1-1. Circuit Configuration of Pixel A circuit configuration of the pixel 3 in the display panel 10 will be described with reference to FIG. FIG. 2 is a circuit diagram showing the pixel circuit 30 in the display device 1. Each pixel 3 in the display panel 10 constitutes a pixel circuit 30 as an equivalent circuit. As shown in FIG. 2, the pixel circuit 30 includes a TFT 31, a pixel capacitor 32, and a storage capacitor 33.

In the TFT 31 of the pixel circuit 30, the gate is connected to the gate line GL, the source is connected to the source line SL, and the drain is connected to one end of each of the pixel capacitor 32 and the storage capacitor 33. The other ends of the pixel capacitor 32 and the storage capacitor 33 are grounded to, for example, a counter electrode in the display panel 10.

The TFT 31 is turned on when the voltage applied to the gate via the gate line GL is equal to or higher than a predetermined threshold voltage, and turned off when the voltage is lower than the threshold voltage. The threshold voltage of the TFT 31 is, for example, 2 to 3V.

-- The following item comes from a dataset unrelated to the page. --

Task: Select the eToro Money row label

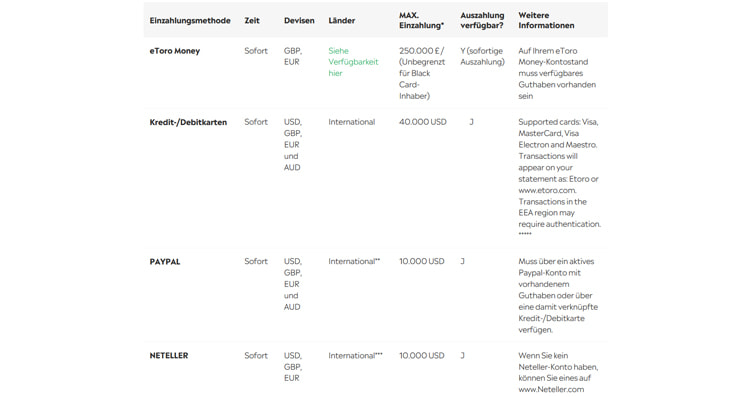Action: point(175,51)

The pixel capacitor 32 includes a liquid crystal layer and a pixel electrode, and changes the alignment state of the liquid crystal layer according to the amount of charge. The pixel capacitor 32 charges or discharges charges based on the voltage of a signal input from the source line SL while the TFT 31 is on. The pixel capacitor 32 holds the charge amount obtained by charging / discharging before the TFT 31 is switched off during the period in which the TFT 31 is off.

The storage capacitor 33 is a capacitor element for suppressing attenuation of the charge amount (charge voltage) held by the pixel capacitor 32. The storage capacitor 33 charges and discharges charges at the same timing as the charge and discharge by the pixel capacitor 32.

According to the pixel circuit 30, when a voltage equal to or higher than the threshold voltage of the TFT 31 is applied from both ends of the gate line GL by the first and second gate drive signals G1, G2 (FIG. 1), the charge / discharge of the pixel capacitor 32 is performed. Thus, the pixel circuit 30 is selected as a video data writing target. The source drive signal D2 input to the selected pixel circuit 30 charges and discharges the charge amount for displaying the corresponding pixel in the video data, and the video data is written.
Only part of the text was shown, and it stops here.